Considering the fact that the exercise relies on perceiving a future and perception is largely cultural conditioning, how objective is scenario planning? Wade described it as “Ninety-nine per cent subjective because what you’re doing is asking the opinion of people in the room. There are no facts about the future, right? But it’s very methodical in what you would choose as the axes – or the critical factors of influence – of the matrix.”
Wade emphasised the fact that it’s not about projecting the way things are now into the future. “If you just extrapolate the critical factors affecting your business out five more years and say, let’s make plans based on that, that’s kind of dangerous. Making big decisions today, like for example costly investments, based on nothing more than a projection, is a risk.”
He compared his role in scenario planning workshops for organisations to that of a music conductor directing musicians to play their part. “My job is to make them interpret what the scenario would look like. Their input is worth everything. A lot depends on the participants.”
Looking around the next bend in the road
After graduating from Harvard Business School in the 1980s, “as is often the case with young MBAs convinced that the world is their oyster,” Wade climbed the corporate ladder working in diverse sectors from pharmaceuticals to banking to publishing before being offered a position at the World Economic Forum. A year later, he became a member of its Executive Board.
During this stint, spending time in the company of C-suite and board-level executives, Wade became aware of how top decision makers of organisations eagerly sought insights about how the future might develop. Responsible for getting their businesses ready to exploit long-term trends and changes, which may only be dimly perceptible, they spend every waking moment at WEF picking each other’s brains for observations and perspectives that could help them see ‘around the next bend in the road’.
At the time, he was unaware of the existence of methodologies or techniques for gaining useful foresight into the future.
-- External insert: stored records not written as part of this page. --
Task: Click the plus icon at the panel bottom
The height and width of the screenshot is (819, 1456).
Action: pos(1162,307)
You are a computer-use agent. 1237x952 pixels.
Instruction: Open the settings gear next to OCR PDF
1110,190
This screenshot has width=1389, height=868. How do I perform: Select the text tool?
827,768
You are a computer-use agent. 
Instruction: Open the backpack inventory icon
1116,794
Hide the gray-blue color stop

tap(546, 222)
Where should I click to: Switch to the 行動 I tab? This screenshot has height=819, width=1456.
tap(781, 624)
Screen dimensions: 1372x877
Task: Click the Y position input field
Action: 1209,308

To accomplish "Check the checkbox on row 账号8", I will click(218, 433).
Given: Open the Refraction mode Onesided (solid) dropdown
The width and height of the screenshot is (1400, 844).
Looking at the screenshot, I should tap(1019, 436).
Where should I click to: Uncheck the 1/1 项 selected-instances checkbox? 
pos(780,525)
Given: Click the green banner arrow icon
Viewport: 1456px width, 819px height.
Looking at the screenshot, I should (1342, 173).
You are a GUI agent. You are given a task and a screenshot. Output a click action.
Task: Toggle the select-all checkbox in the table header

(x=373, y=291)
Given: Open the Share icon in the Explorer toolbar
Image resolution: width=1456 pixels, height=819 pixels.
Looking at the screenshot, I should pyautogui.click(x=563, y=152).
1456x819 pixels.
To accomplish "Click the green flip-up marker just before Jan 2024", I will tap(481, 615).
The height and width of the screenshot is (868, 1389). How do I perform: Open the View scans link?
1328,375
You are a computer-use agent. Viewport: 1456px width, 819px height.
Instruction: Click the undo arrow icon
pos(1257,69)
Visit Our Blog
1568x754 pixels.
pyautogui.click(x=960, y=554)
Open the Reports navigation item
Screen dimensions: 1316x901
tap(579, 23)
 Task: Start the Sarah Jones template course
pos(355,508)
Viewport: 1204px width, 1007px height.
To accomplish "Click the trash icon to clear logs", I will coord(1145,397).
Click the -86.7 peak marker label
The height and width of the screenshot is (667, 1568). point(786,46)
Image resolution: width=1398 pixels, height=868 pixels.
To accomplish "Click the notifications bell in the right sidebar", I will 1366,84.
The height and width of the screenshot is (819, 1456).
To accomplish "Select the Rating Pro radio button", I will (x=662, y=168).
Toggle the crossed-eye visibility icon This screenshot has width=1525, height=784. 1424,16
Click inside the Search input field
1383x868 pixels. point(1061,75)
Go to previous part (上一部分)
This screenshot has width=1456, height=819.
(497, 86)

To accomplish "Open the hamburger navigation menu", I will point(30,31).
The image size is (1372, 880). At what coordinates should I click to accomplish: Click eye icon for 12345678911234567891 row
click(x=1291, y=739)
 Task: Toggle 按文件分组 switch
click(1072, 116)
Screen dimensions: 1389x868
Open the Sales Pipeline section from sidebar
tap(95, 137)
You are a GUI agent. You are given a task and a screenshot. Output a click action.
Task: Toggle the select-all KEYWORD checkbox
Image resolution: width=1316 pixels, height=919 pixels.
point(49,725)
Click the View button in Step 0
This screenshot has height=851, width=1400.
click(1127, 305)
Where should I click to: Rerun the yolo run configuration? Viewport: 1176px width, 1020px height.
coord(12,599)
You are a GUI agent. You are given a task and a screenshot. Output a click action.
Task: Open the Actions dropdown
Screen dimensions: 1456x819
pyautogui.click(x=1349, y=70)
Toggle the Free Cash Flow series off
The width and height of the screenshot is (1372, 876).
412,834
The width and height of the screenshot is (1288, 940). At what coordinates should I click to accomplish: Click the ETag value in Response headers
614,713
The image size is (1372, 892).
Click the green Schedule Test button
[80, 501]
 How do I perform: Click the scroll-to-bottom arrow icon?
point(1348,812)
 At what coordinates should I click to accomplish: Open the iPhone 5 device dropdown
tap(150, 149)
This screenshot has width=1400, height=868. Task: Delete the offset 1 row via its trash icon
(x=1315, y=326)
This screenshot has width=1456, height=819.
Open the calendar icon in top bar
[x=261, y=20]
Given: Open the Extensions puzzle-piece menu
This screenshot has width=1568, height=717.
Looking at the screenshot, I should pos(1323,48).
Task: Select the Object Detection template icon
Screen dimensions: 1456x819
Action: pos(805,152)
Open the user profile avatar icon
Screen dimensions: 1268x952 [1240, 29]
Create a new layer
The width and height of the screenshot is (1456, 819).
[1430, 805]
But a few years later, when he was working as director of marketing at Ecole hoteliere de Lausanne, ranked world’s No 1 school of hospitality management, Wade stumbled upon ‘a fascinating but under-appreciated approach to this challenge – but one that clearly could open your eyes to realistic possibilities that might emerge in your company’s future landscape’.
Strategising in the middle of an air raid
About 14-15 years and a book on scenario planning commissioned by Wiley – the US’ biggest business publisher – later, Wade has preached this ‘gospel’ in 35 countries, working with organisations to have this ‘enlightening foresight experience and gain a solid idea about how their future could plausibly turn out’.
Not just universities and businesses, he has helped countries like Trinidad & Tobago, global humanitarian organisations like the International Committee of the Red Cross and think tanks strategise for the future.
In the middle of a workshop for an association of Ukrainian wheat producers he conducted virtually last year, there had been an air raid alarm. All the participants’ phones had gone off announcing an incursion of six Russian bombers. Wade had expected they would head straight to shelters. “But they said, ‘No, we’ve got half an hour. It’ll be fine!’ So, I asked, ‘What do you mean, you have half an hour’? They thought the bombers wouldn’t probably come as far, they’d get shot down or turn around. ‘So, let’s continue,’ they said.”
And Wade did continue. But six or seven minutes later, there was another announcement and this time the participants decided to seek safety in shelters. That air raid could have ended very differently, he pointed out, adding, “The only predictability is the unpredictability of the future.”